The rest of that first session continued to exceed my expectations, particularly in how he handled most of the moments that had ever made me cringe with another trainer. (“Well, based on the three minutes I’ve known you, I think you could lose X pounds.” “Yeah, um, I’ve done that before, and that was not good for me. I’m interested in core and upper body strength, not getting injured running or triathlon training, and — if it comes along with that — I suppose I wouldn’t mind also losing x pounds, but that’s not my priority.” “Oh. Sure. I think that sounds awesome.” “Wait, you’re not going to tell me I have to lose X pounds or I’m not trying hard enough?” “No. You’re training for a triathlon? Losing X pounds would be stupid.” “… I like you.”)
Over the two free sessions, we had a few false starts on the motivational cues. (Don’t tell me I’m “looking good,” cause honestly, I’m sweaty and gross, and if I’m not, I better be soon; don’t tell me I’m “doing awesome!!!!!” when I’m just doing what you know I’m capable of doing; don’t tell me most of the women you train can’t hit that number, because I think you probably say that to most of the women you train.) But he quickly figured out the only real way to motivate me, which is to pit me against me. Tell me to get 225 meters rowing, and I’ll get 250. Tell me you think I can do 12 reps of something, I’ll do 15. Tell me you think I can do 17 the next time, and I’ll do 20. Underestimate me, and I’ll show you what I can do. And after that, the workouts were great.
So yeah. I could have walked away after two sessions. And I almost did. I really did. And then I found myself pointing at the 10-session package on the rate card and reciting my credit card number.
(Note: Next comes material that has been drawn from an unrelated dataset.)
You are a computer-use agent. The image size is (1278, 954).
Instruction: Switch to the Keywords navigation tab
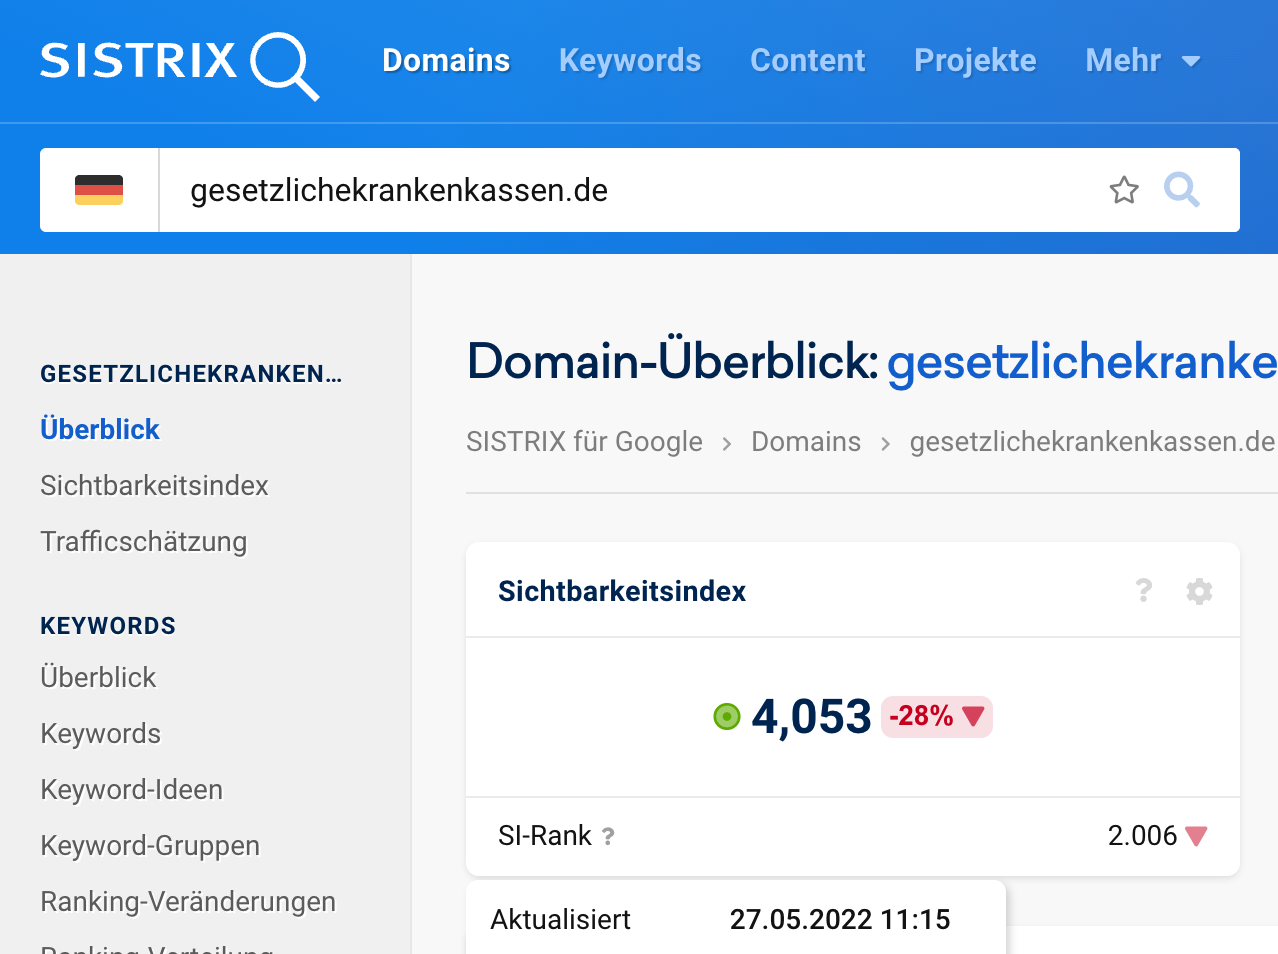630,61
Our first official workout was this morning, and I can already tell that integrating this with everything else I’m doing going to be tough. But he knows that the triathlon training group is my priority, and he respects that, and if that means I’m not running 400 intervals on the treadmill because, oh hey, I just did that on the track last night, that’s cool. I think he’s happy just to have a client to whom he doesn’t need to give “cardio homework.”
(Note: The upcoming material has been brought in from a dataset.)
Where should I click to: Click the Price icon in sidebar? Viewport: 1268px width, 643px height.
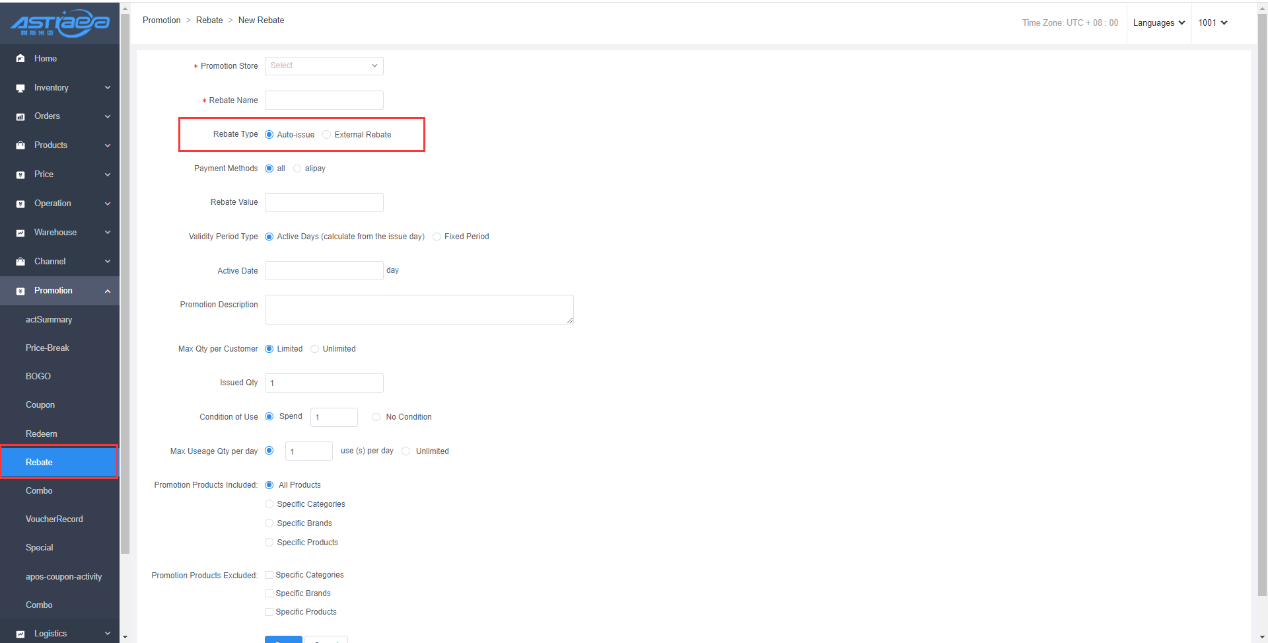click(20, 175)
If he’s as good as he claims to be, he’ll be able to correct some of the stupid nonsense with my silly overcompensating body that’s contributed to so many of my injuries — or at least set me on a path that I can continue following on my own. I’ve tried other things. I’ve tried physical therapy, cross-training, time off, you name it. I haven’t tried concentrated personal training dedicated to strengthening those weaknesses, and at this point, I’m willing to try anything.
If he’s not as good as he claims, at least he got me access to another month of upside-down yoga.